Au premier plan, surtout à droite, les personnages debout ou assis se découpent très finement, comme des silhouettes, en contraste avec la nappe grise de la mer, qui est étale et immobile, et qui recèle en son sein une forte luminosité. Dès qu’on s’approche, on voit qu’il ne s’agit pas de silhouettes, mais de figures pleines de détails et de teintes. Celles de droite sont sur une plate-forme rocheuse, horizontale et peu élevée, assez cependant pour descendre par degrés vers la gauche, remonter, s’abaisser encore, faisant une découpe du premier plan d’une indicible harmonie.
C’est sur ce premier lieu que l’on voit encore un petit groupe d’hommes serrés l’un contre l’autre, assis par terre, au repos. (Il faudra trouver d’où Vernet a tiré cet effet de personnages découpés sur l’éclat de la brume : quelque Hollandais peignant une «halte des cavaliers» en pleine campagne ?). Il me faudra parler de l’autre groupe, au deuxième plan, c’est à dire sur la plage, occupé à tirer un filet.
Abords d'une foire
Sur une ligne horizontale, à mi-hauteur du tableau, s’échelonnent des centaines de personnages hauts comme l’ongle du pouce. A gauche, sur le quai de la ville, ils tiennent des baraques foraines, ils les visitent; on voit même un petit théâtre avec deux comédiens italiens. Plus à droite, ils défilent, serrés, dans les deux sens, sur un pont à plusieurs arches qui rejoint le bord opposé.
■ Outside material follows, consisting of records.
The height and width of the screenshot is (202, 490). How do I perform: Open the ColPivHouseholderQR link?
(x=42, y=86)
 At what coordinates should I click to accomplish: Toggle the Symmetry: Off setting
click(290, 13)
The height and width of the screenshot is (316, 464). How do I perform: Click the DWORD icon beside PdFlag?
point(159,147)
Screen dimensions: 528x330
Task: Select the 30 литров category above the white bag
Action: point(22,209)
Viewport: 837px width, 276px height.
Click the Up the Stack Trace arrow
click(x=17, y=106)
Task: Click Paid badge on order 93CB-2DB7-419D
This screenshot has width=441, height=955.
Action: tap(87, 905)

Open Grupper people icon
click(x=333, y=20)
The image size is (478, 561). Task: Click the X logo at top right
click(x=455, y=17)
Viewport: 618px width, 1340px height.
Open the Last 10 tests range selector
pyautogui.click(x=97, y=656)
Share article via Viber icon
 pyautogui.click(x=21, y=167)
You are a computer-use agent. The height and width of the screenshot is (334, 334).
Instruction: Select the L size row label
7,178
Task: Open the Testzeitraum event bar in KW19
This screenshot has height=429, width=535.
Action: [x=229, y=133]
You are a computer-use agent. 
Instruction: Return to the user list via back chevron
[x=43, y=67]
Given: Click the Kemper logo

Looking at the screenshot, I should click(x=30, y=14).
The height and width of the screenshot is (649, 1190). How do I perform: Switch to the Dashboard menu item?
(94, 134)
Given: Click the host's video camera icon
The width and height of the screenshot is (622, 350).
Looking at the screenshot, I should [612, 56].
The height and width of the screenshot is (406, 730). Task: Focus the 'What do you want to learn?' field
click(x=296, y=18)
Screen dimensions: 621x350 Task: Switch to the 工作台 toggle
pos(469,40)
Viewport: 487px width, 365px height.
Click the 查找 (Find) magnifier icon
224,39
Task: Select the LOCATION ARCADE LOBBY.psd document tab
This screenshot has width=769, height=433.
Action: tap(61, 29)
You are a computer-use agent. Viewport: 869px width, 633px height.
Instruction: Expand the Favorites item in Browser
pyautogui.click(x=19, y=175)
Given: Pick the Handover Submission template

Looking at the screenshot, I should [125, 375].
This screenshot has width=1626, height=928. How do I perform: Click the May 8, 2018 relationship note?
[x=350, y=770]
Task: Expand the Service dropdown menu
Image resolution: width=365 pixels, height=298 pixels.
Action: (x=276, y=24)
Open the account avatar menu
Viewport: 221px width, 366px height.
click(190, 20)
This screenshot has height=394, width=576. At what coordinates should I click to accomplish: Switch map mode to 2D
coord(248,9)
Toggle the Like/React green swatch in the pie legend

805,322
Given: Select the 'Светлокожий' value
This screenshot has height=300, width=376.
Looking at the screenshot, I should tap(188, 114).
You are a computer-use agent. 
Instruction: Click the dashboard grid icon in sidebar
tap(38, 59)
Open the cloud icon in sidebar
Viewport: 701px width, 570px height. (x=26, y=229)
Ensemble et détail. On voit comment l’étagement n’est pas fait en surface plane, mais dans la profondeur d’un véritable paysage : dans l’ombre à droite, des gens montent depuis le quai (ensoleillé) jusqu’à l’entrée du pont, mais entre ces deux régions on a accès aussi à un petit plateau où s’amoncellent des ballots blancs.
Diderot proposait de découper chaque toile de Vernet en petits tableaux, ou même d’isoler des minuscules fragments en les lorgnant à travers un tube de carton. C’était déjà une tâche de photographe changeant d’objectif ou faisant un zoom.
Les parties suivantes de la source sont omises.